Pour expliquer le rôle du Parlement lors d’une séance d’éducation civique, des lois fictives peuvent être créées, dans lesquelles chaque enfant aura un rôle à jouer.
Par exemple, le schéma suivant peut permettre de bien comprendre la vie d’une loi et les mécanismes qui la régissent : une loi est proposée, les députés et les sénateurs débattent et votent pour ou contre. Si la loi est votée, elle est promulguée par le chef de l’État et publiée au Journal officiel. Le gouvernement la fait appliquer et les juges veillent à ce qu’elle soit respectée en sanctionnent ceux qui y contreviennent.
Si des élèves ont la chance comme Mathilde de participer au Parlement des enfants, ils siègeront à l’Assemblée nationale à la place du député de leur circonscription, pour débattre et voter.

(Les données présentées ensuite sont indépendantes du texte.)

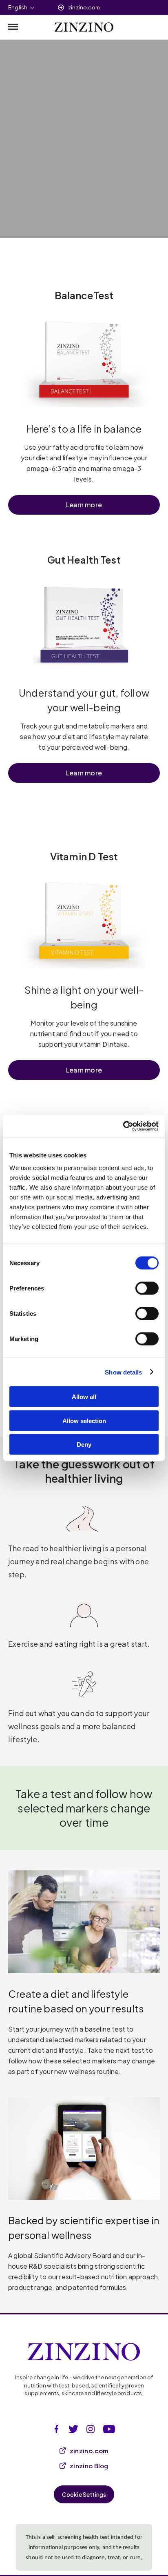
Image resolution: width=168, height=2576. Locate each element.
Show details (123, 1371)
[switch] (147, 1288)
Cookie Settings (84, 2494)
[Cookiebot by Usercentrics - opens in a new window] (123, 1126)
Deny (84, 1444)
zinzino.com (84, 7)
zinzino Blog (89, 2465)
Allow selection (84, 1420)
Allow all (84, 1396)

À ce jour, quatre domaines ont été retenus :
• Maintien des liens entre frères et sœurs en cas de séparation des familles.

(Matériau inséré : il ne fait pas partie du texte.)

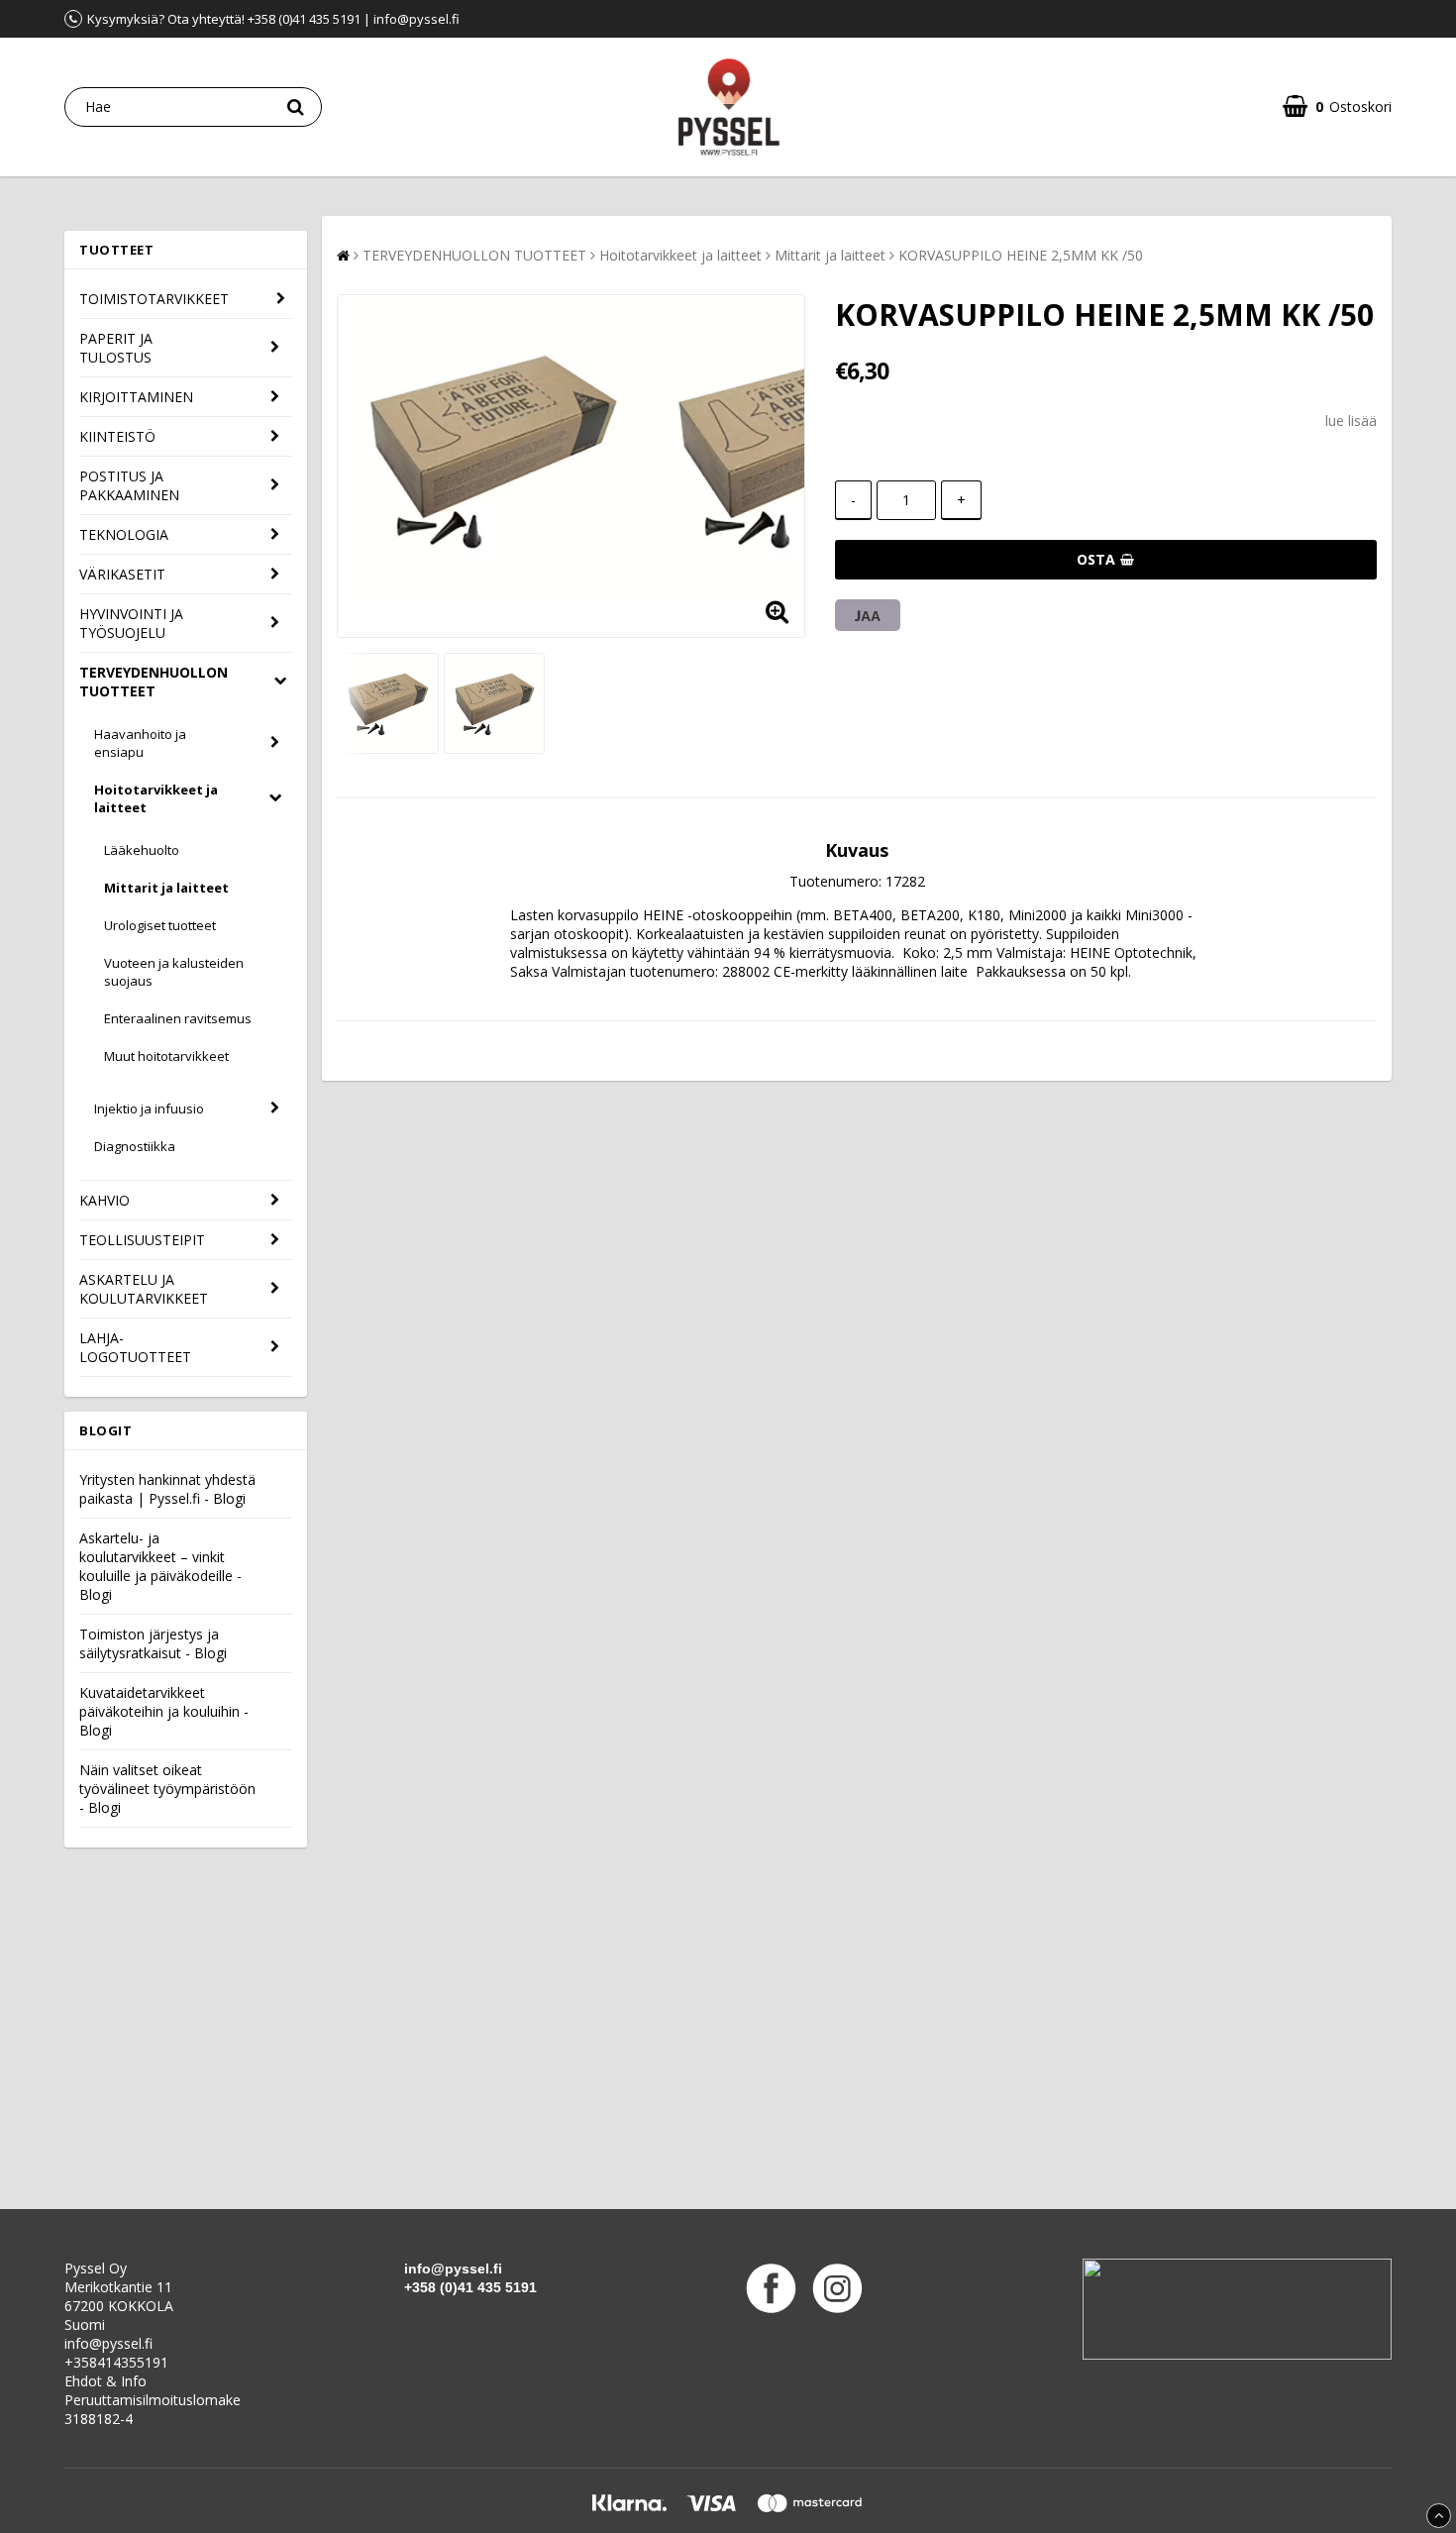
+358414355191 (116, 2362)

• Permission à un enfant orphelin de participer au conseil de famille.
• Interdiction de l’achat par les écoles et les collectivités locales de fournitures
fabriquées par des enfants dans des pays qui ne respectent pas leurs droits.
• Renforcement du rôle de l’école dans la prévention et la détection des faits de
mauvais traitements aux enfants.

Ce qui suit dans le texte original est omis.